## Exercise data
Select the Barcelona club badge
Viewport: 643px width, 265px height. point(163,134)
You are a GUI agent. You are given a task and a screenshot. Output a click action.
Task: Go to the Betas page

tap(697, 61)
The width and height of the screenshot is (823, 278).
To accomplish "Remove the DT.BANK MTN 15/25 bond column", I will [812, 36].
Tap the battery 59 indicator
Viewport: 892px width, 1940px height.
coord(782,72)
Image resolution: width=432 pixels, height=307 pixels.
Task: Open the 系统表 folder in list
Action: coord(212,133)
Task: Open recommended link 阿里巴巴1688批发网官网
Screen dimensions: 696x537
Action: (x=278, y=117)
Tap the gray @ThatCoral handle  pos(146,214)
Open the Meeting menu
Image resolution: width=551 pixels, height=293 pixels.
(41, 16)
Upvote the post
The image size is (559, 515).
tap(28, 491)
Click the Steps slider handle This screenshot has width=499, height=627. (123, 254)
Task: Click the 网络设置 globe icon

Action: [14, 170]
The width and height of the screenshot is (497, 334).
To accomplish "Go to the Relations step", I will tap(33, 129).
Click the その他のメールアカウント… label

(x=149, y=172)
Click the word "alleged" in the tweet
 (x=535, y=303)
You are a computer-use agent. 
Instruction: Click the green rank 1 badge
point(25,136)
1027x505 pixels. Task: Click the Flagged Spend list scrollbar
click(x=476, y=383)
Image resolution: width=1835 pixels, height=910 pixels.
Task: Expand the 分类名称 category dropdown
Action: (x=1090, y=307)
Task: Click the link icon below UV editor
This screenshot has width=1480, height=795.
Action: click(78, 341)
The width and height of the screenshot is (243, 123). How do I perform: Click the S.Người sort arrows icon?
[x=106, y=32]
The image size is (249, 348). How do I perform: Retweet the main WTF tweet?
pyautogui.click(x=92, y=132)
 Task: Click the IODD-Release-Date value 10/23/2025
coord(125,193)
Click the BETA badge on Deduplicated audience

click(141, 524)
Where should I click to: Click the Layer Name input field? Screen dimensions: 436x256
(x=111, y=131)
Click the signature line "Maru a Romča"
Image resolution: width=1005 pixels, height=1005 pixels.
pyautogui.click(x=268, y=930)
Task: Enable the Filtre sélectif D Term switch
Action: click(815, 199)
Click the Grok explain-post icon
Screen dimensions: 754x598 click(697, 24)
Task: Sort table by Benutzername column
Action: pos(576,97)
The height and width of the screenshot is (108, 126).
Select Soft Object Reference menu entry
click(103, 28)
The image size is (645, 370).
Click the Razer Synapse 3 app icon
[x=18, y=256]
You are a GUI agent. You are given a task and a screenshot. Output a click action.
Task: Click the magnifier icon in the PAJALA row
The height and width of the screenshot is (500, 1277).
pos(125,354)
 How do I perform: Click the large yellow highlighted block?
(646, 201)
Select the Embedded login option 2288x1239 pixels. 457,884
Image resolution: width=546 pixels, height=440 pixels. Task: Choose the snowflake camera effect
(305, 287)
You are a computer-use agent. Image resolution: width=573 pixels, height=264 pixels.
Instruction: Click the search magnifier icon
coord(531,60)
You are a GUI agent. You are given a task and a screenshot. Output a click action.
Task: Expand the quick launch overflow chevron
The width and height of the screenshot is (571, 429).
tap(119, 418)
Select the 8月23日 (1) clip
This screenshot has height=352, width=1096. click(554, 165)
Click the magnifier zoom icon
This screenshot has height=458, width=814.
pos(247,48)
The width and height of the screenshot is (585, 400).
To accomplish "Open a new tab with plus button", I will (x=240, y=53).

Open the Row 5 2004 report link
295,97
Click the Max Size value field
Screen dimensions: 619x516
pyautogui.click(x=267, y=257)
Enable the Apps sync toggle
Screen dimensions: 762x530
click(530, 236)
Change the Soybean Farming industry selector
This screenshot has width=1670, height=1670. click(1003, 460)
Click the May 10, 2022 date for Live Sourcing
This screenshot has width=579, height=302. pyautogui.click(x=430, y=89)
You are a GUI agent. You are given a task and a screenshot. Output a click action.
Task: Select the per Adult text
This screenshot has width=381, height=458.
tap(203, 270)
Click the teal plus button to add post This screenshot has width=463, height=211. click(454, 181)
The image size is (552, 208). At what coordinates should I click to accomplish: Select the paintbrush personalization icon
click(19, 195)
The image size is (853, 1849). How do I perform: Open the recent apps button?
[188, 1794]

## The problem
What is asked for is an exact copy of the lines above from the one containing "Where should I" through the one containing "The height and width of the screenshot is (108, 126).", and only those.

## The completed task
Where should I click to: Click the Layer Name input field? Screen dimensions: 436x256
(x=111, y=131)
Click the signature line "Maru a Romča"
Image resolution: width=1005 pixels, height=1005 pixels.
pyautogui.click(x=268, y=930)
Task: Enable the Filtre sélectif D Term switch
Action: click(815, 199)
Click the Grok explain-post icon
Screen dimensions: 754x598 click(697, 24)
Task: Sort table by Benutzername column
Action: pos(576,97)
The height and width of the screenshot is (108, 126).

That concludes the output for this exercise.